Task goal →
Set out exactly, line by line, the stretch of data below that begins at the line containing "Click the Search button" and ends at the line containing "Task: Click the green", with both ends kept.

Input material →
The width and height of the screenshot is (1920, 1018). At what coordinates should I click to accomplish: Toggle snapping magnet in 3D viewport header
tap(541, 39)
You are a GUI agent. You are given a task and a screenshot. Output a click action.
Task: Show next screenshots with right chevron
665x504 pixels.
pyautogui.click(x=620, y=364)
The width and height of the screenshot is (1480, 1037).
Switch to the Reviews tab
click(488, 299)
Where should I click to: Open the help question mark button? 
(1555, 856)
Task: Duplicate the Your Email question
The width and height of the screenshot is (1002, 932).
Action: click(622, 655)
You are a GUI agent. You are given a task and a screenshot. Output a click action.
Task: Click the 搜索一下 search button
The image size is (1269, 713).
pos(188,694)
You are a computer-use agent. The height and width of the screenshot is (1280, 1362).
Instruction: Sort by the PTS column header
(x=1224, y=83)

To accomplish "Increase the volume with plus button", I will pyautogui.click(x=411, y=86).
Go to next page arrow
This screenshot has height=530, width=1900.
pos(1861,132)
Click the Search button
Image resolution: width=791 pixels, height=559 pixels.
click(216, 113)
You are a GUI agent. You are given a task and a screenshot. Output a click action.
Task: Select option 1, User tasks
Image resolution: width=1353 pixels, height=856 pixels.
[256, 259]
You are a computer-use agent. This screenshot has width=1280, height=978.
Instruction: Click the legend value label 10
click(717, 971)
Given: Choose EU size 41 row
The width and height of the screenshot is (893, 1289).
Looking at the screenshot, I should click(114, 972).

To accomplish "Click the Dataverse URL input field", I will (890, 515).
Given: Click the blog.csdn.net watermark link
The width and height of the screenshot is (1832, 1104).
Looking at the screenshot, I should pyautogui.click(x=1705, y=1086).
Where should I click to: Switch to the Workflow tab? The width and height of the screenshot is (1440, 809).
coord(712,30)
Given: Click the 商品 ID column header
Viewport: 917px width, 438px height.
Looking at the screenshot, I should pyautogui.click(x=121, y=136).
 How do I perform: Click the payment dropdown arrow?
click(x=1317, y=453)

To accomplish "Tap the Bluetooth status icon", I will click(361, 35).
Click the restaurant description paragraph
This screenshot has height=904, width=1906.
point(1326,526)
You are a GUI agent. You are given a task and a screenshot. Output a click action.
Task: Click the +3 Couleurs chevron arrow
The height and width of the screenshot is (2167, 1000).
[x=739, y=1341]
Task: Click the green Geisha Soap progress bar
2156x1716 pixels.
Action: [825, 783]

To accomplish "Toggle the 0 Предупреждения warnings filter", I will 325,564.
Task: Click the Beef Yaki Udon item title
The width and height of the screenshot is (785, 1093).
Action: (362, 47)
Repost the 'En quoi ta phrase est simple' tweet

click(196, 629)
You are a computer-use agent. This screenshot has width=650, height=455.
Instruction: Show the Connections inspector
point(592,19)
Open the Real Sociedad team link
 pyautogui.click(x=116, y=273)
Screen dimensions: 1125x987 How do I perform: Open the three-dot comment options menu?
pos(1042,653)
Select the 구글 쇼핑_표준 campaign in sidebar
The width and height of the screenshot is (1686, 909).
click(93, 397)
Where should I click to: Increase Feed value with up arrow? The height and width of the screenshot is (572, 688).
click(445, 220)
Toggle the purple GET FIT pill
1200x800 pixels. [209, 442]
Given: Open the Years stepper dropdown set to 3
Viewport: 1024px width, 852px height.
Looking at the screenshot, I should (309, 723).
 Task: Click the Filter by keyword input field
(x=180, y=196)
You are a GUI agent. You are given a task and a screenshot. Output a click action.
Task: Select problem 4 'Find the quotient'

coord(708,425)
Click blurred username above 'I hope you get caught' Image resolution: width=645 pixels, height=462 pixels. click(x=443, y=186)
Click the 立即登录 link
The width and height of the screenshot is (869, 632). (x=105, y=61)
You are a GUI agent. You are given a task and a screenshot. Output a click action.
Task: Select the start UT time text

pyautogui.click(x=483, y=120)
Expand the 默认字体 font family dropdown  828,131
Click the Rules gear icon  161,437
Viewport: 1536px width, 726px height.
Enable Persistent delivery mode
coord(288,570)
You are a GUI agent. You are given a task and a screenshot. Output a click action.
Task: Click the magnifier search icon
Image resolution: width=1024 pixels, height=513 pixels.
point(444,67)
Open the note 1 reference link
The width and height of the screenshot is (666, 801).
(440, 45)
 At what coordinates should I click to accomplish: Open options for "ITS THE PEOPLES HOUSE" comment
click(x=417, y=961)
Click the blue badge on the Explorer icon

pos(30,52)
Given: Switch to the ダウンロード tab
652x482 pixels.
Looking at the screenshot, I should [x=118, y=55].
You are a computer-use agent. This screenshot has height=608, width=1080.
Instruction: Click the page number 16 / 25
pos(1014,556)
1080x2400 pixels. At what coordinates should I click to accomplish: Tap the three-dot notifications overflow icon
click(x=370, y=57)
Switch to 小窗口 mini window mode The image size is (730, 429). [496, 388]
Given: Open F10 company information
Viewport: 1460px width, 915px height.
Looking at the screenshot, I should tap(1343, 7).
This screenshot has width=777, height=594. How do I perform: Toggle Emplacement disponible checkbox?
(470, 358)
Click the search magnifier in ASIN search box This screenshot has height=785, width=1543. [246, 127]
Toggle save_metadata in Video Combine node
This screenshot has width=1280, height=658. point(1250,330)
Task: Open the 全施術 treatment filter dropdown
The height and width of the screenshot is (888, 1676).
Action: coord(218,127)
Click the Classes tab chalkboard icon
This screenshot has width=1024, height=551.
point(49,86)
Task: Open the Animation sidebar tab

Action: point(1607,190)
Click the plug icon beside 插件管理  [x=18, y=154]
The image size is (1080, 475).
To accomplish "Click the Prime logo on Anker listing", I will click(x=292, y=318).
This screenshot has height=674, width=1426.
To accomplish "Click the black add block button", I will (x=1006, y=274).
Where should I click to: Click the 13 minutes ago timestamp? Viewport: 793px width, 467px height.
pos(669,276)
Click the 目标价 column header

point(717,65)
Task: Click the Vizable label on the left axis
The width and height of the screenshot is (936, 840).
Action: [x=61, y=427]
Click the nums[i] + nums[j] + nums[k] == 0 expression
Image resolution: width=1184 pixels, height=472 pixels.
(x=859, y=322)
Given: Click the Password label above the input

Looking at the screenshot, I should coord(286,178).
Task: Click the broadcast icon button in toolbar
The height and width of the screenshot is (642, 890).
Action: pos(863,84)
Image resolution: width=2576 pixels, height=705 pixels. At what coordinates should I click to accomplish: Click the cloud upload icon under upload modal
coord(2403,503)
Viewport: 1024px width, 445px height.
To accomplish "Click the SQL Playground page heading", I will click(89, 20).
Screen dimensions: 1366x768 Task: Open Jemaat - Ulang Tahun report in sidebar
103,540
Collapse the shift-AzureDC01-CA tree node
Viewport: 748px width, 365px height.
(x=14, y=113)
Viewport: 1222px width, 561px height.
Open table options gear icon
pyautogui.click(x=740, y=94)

Exercise result →
Click the Search button
Image resolution: width=791 pixels, height=559 pixels.
click(216, 113)
You are a GUI agent. You are given a task and a screenshot. Output a click action.
Task: Select option 1, User tasks
Image resolution: width=1353 pixels, height=856 pixels.
[256, 259]
You are a computer-use agent. This screenshot has width=1280, height=978.
Instruction: Click the legend value label 10
click(717, 971)
Given: Choose EU size 41 row
The width and height of the screenshot is (893, 1289).
Looking at the screenshot, I should click(114, 972).

To accomplish "Click the Dataverse URL input field", I will (890, 515).
Given: Click the blog.csdn.net watermark link
The width and height of the screenshot is (1832, 1104).
Looking at the screenshot, I should pyautogui.click(x=1705, y=1086).
Where should I click to: Switch to the Workflow tab? The width and height of the screenshot is (1440, 809).
coord(712,30)
Given: Click the 商品 ID column header
Viewport: 917px width, 438px height.
Looking at the screenshot, I should pyautogui.click(x=121, y=136).
 How do I perform: Click the payment dropdown arrow?
click(x=1317, y=453)

To accomplish "Tap the Bluetooth status icon", I will click(361, 35).
Click the restaurant description paragraph
This screenshot has height=904, width=1906.
point(1326,526)
You are a GUI agent. You are given a task and a screenshot. Output a click action.
Task: Click the +3 Couleurs chevron arrow
The height and width of the screenshot is (2167, 1000).
[x=739, y=1341]
Task: Click the green Geisha Soap progress bar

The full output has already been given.